DV Upul, a minister from the Southern Provincial Council, in a public speech warned that officials of the Financial Crime Investigation Division (FCID) must be stoned to death for carrying out investigations against members of the Rajapaksa regime.
"We will watch them being stoned to death when Mahinda Rajapaksa returned as Prime Minister," Upul had said.
Upul warned the FCID officials that "they will be dealt with."
Police spokesman Ruwan Gunasekera today said: "His (Upul's) comments were of an inciting nature. He can be charged under penal code for inciting violence against public officials."
He will be questioned and a statement will be recorded, Gunasekera said.
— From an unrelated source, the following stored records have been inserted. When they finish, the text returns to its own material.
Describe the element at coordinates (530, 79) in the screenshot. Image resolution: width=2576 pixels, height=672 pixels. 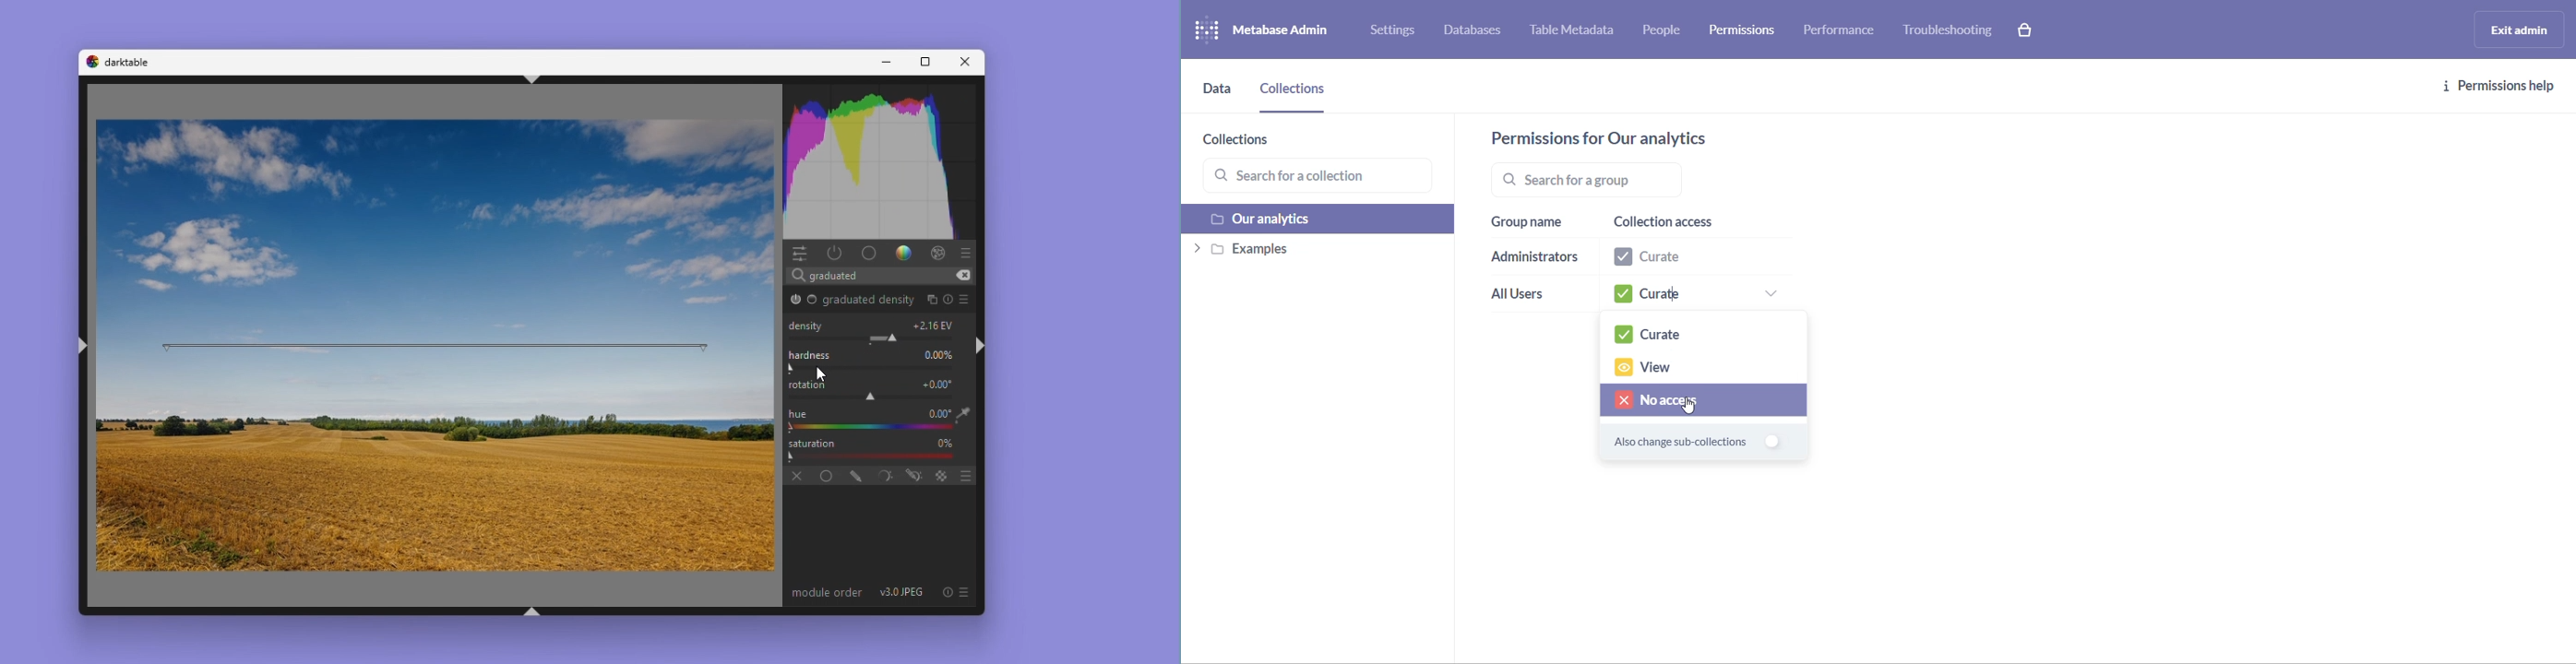
I see `shift+ctrl+t` at that location. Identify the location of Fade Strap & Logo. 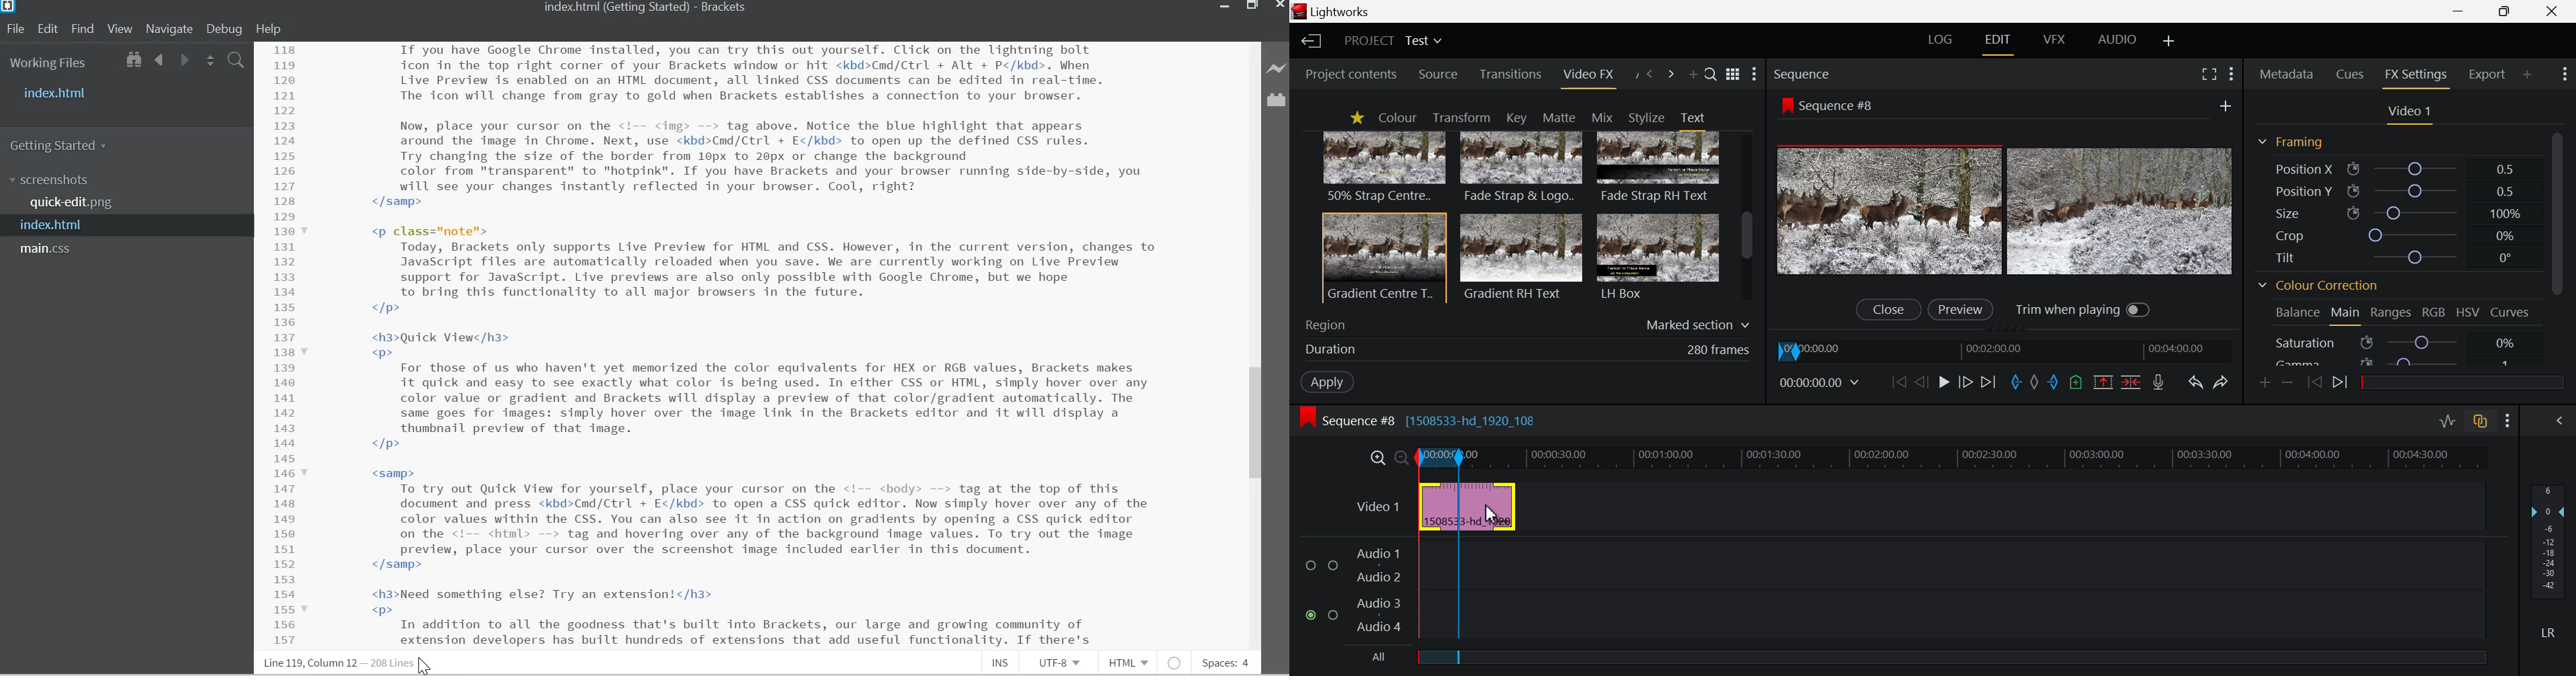
(1522, 169). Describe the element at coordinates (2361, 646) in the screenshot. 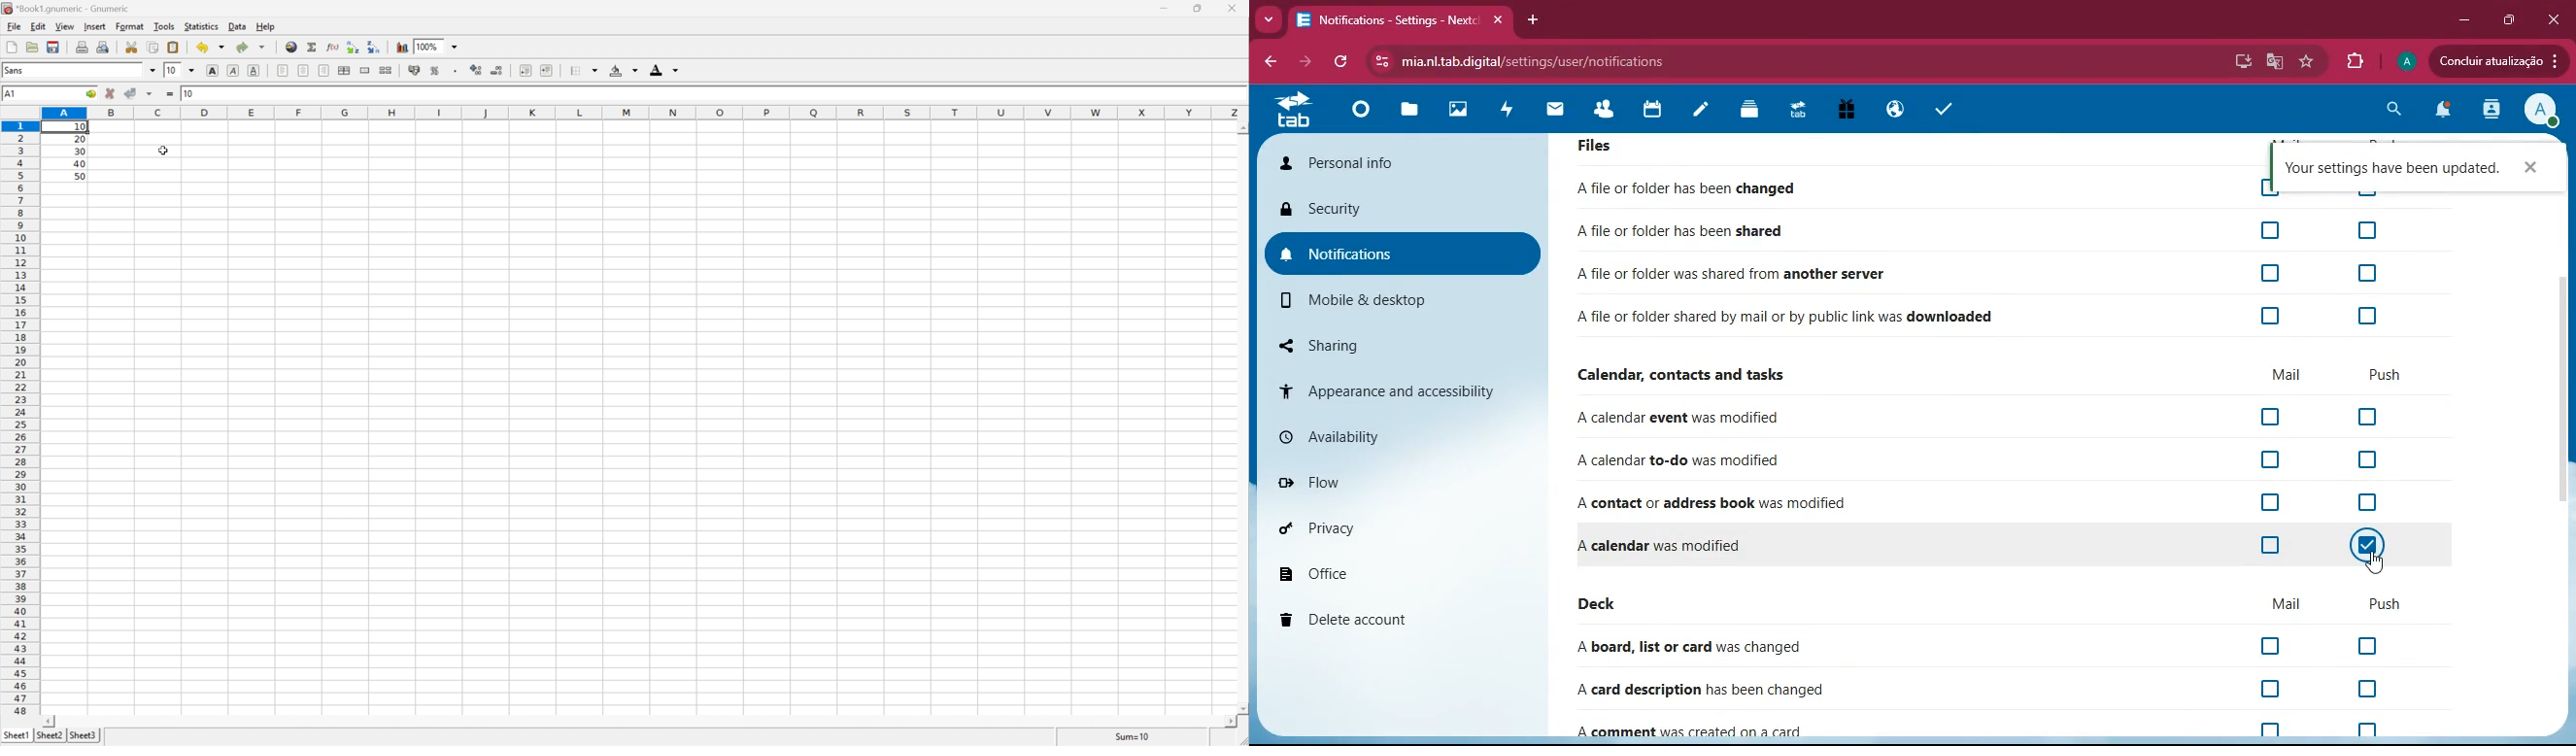

I see `off` at that location.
Upul had made the remarks during a public protest against FCID for summoning former first lady Shiranthi Rajapaksa over alleged corruption in an NGO she ran during her husband's presidency.
A faction of the Opposition that supports Rajapaksa has questioned the legality of FCID as a special police unit, set up by the government of President Maithripala Sirisena.
Several Rajapaksa associates, including his brother and former economic development minister Basil Rajapaksa, have been arrested as a result of the unit's investigations.
The other brother, Gotabhaya, who was the top defence ministry bureaucrat, has been questioned several times by the anti-graft commissions as well as the FCID.
The opposition faction calls it a political witch hunt to see the Rajapaksa clan out of national politics.
But the government says many complaints of corruption and wrongdoings by the Rajapaksas have surfaced since their defeat in the January presidential poll by Sirisena.
Rajapaksa's efforts for a political comeback has met resistance from Sirisena, who does not want the former president to contest the next parliamentary election as the ruling UPFA coalition's prime ministerial candidate.